Och to takie słodkie. Ubrałam się w jakieś ciuchy i zeszłam do kuchni. Miałam dzisiaj wyjątkowego lenia wiec zdecydowałam się na tosty z serem i kawę. Po skończonym śniadaniu wzięłam prysznic, długi prysznic i usiadłam na kanapie w salonie. W telewizji nie leciało nic ciekawego, ale nie miałam co ze sobą zrobić, a wychodzić w 30 stopniowy upał na spacer mi się nie chciało. Ciekawe co Zay ma do ogłoszenia. W ogóle jak to dziwnie brzmi. Zanim się zorientowałam była już 16 i postanowiłam się przygotować. Podeszłam do mojej garderoby i wybrałam z niej szarą bokserkę i szorty z wysokim stanem, a do tego czarne buty na platformie. Zrobiłam jeszcze delikatny makijaż i uczesałam włosy w koka. Była już 16:36. Wyszłam z domu pakując do torebki najpotrzebniejsze rzeczy i zamykając drzwi. Złapałam pierwszą lepszą taksówkę. Równo za 5 piąta zapukałam w drzwi. "Ja otworze" "nie, ja" przekrzykiwali się. Zachichotałam. W końcu otworzył mi Hazz.
- witaj piękna- uśmiechnął się sztucznie. Od razu wyczułam że coś jest nie tak.
- hej Hazz- odpowiedziałam- wszystko ok? Wyglądasz jakoś średnio.
- ha mówiłem że od razu się ziorientuje - odezwał się z głębi domu Niall.
- tak wszystko ok- powiedział.
- jasne- zdiełam buty i poszłam do salonu. Wszyscy spojrzeli na mnie zaniepokojeni. Zayn'a nie było.- jezu co wam się dzisiaj stało? Patrzcie na mnie jakbyście wiedzieli, że ktoś mnie zabić. Zrobiłam głupią minę żeby się zaśmiali, ale nic podobnego się nie stało.
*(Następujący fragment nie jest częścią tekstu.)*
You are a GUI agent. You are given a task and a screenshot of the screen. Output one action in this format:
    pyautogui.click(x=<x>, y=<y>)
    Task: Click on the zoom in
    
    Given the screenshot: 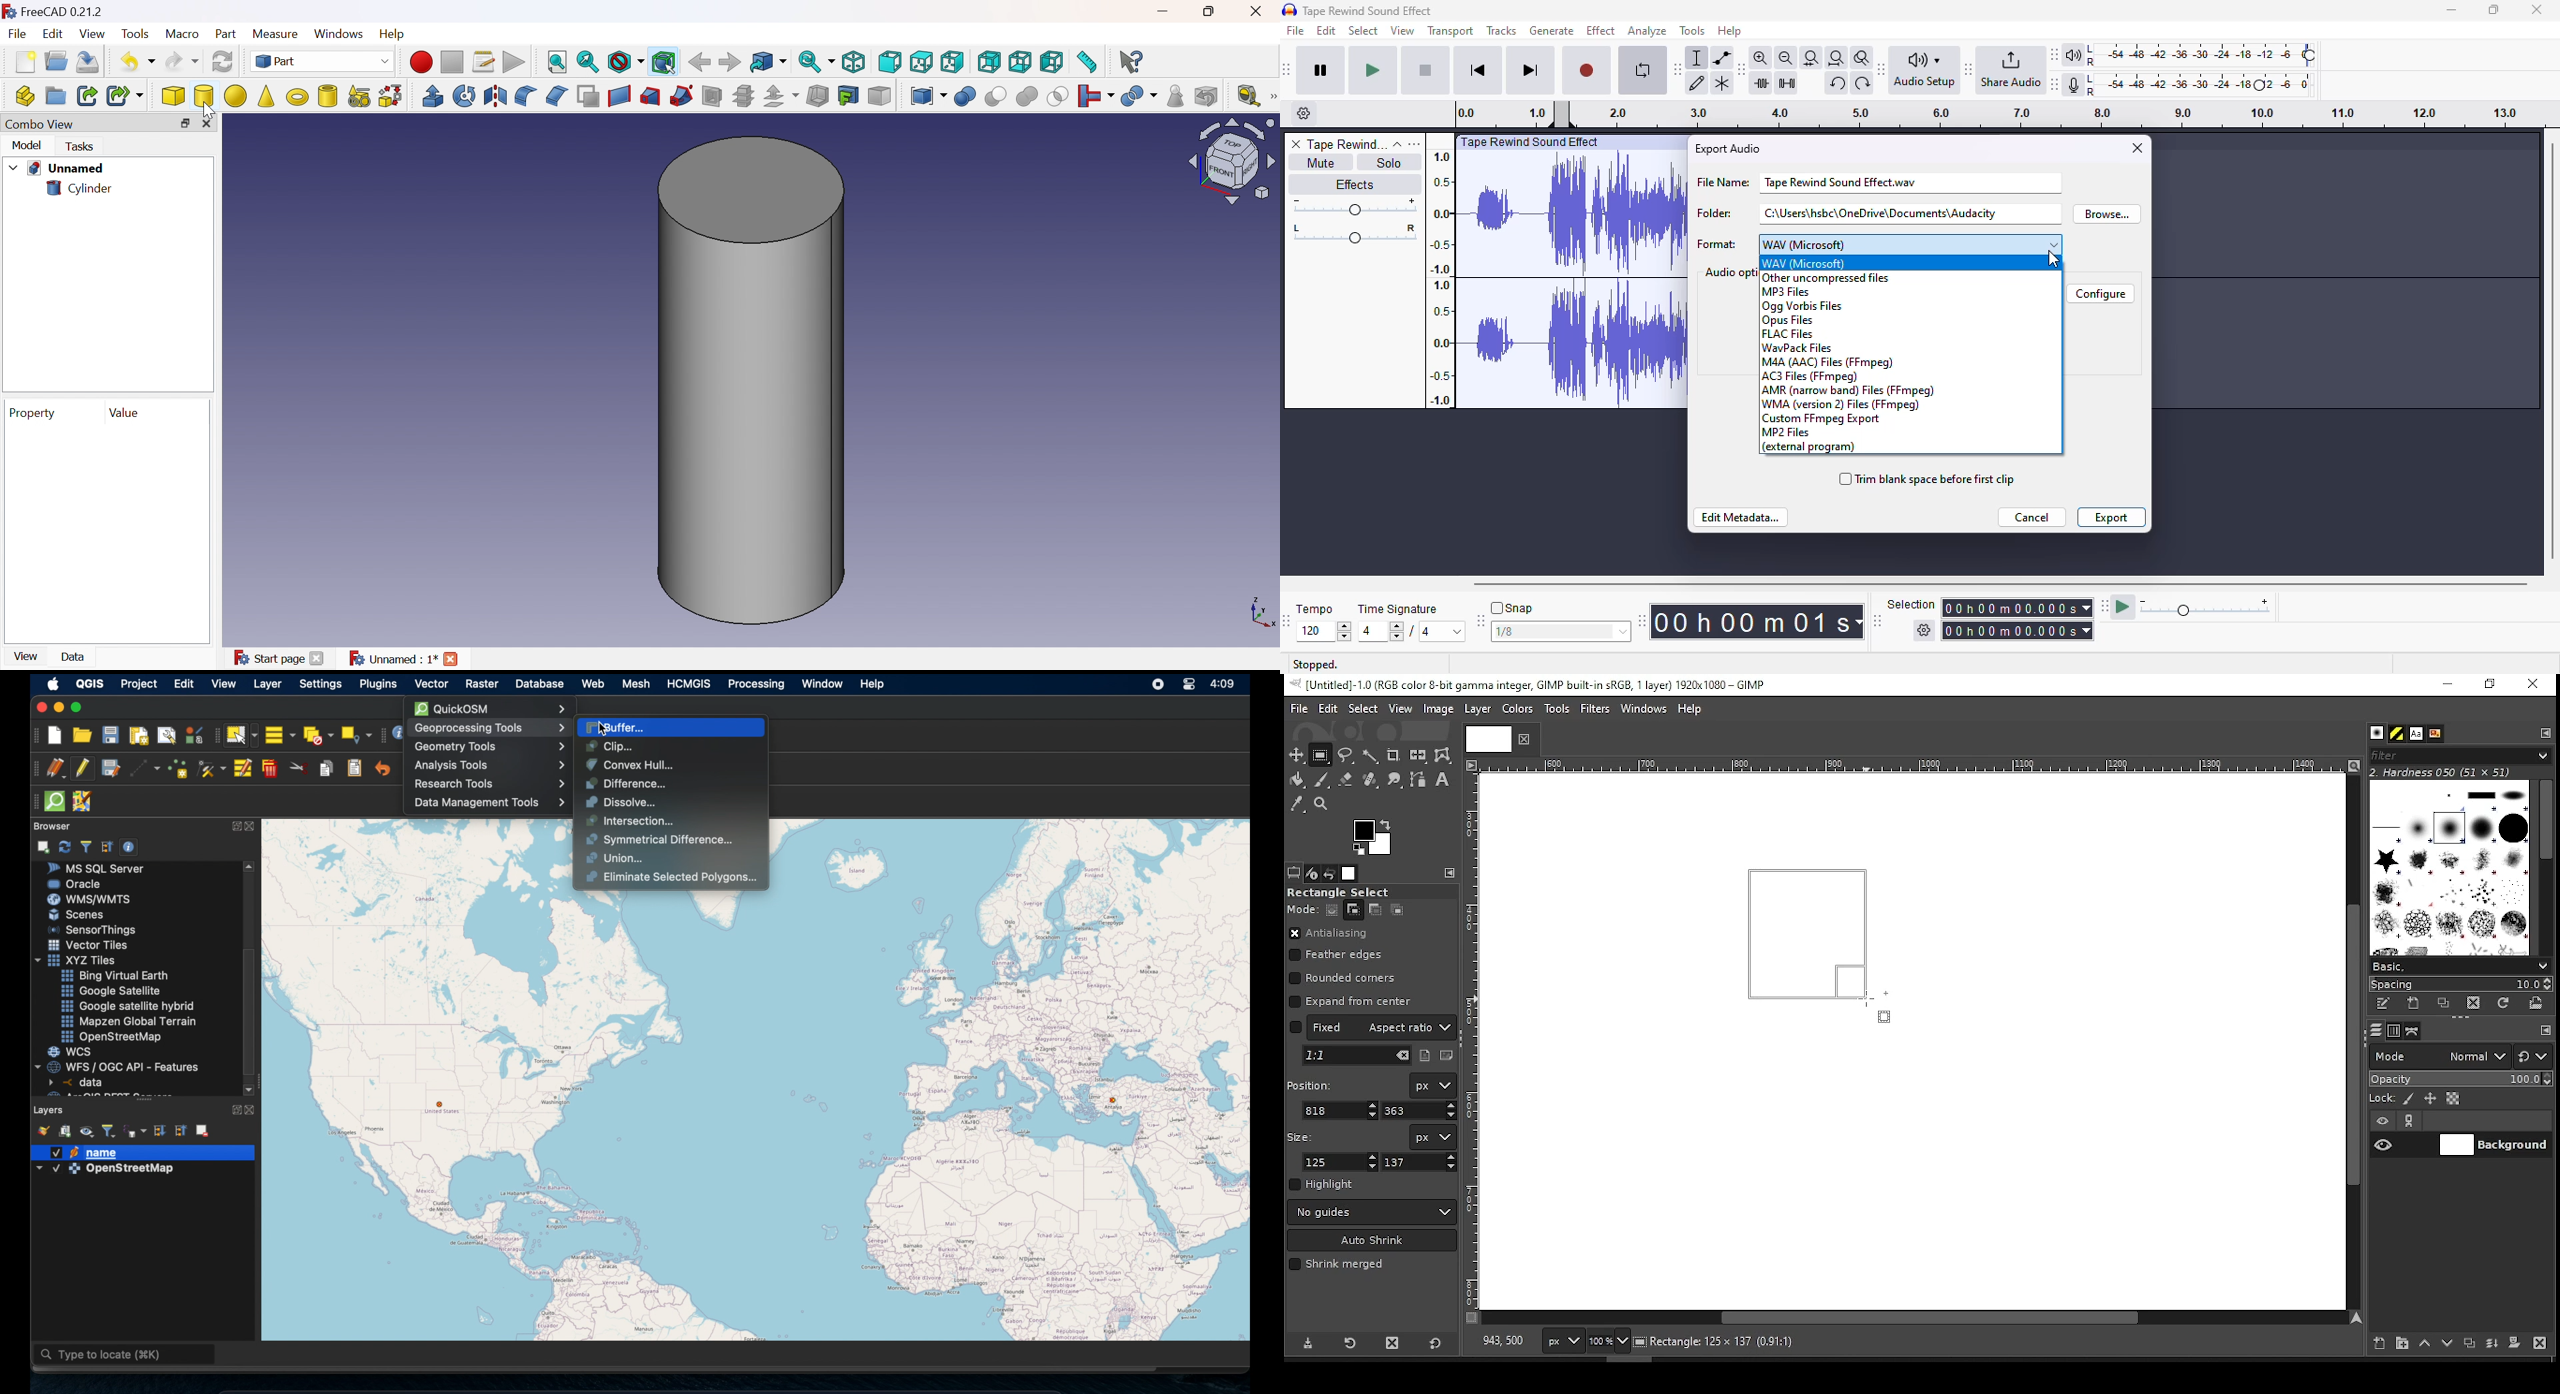 What is the action you would take?
    pyautogui.click(x=1760, y=57)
- nawet się nie przywitacie?
-hej-odezwał się ktoś tuż nad moim uchem.
-aaaaaaaaa - podskoczyłam przerażona i odwróciłam się by zobaczyć Zayn'a zwijąjacego się ze śmiechu i Pezz patrzącą na mnie przepraszającym wzrokiem. Zaśmiałam się z siebie, a ci w salonie jakby ożyli -hej Pezz- przytuliłam blondynkę.
-hej- oddała uścisk. Naprawdę ja lubiłam była miła dobra i uczynna i lubiła mni,e a ja robiłam jej takie takie rzeczy. Czułam się okropnie z tym, że Zayn zdradza ją właśnie ze mną. Nie zasłużyła na to, ale ja nie umiałam powiedzieć nie.
- a mnie kto przytuli? Co? - zapytał Zayn.
- spytaj się Niall'a może on- odpowiedziałam. Mina Zayn'a była bezcenna. Znów się zaśmialiśmy.- no chodź do mnie - rozłożyłam ramiona. -hej.
- no dobra siadaj na kanapie mamy ważną żecz do powiedzenia- powiedział. Wziął Pezz za rękę i razem poszli na środek pokoju. Grzecznie usiadłam obok El na kanapie. Wszyscy w pokoju na powrót spoważnieli. Eleonor spojrzała na mnie ze współczuciem. Nie wiedziałam o co im dzisiaj chodzi.
- wiec chcieliśmy wam powiedzieć, że- Zayn przyciągnął dla lepszego efektu.
- że zapraszamy was na nasz ślub za równo miesiąc - dokończyła za niego Perrie.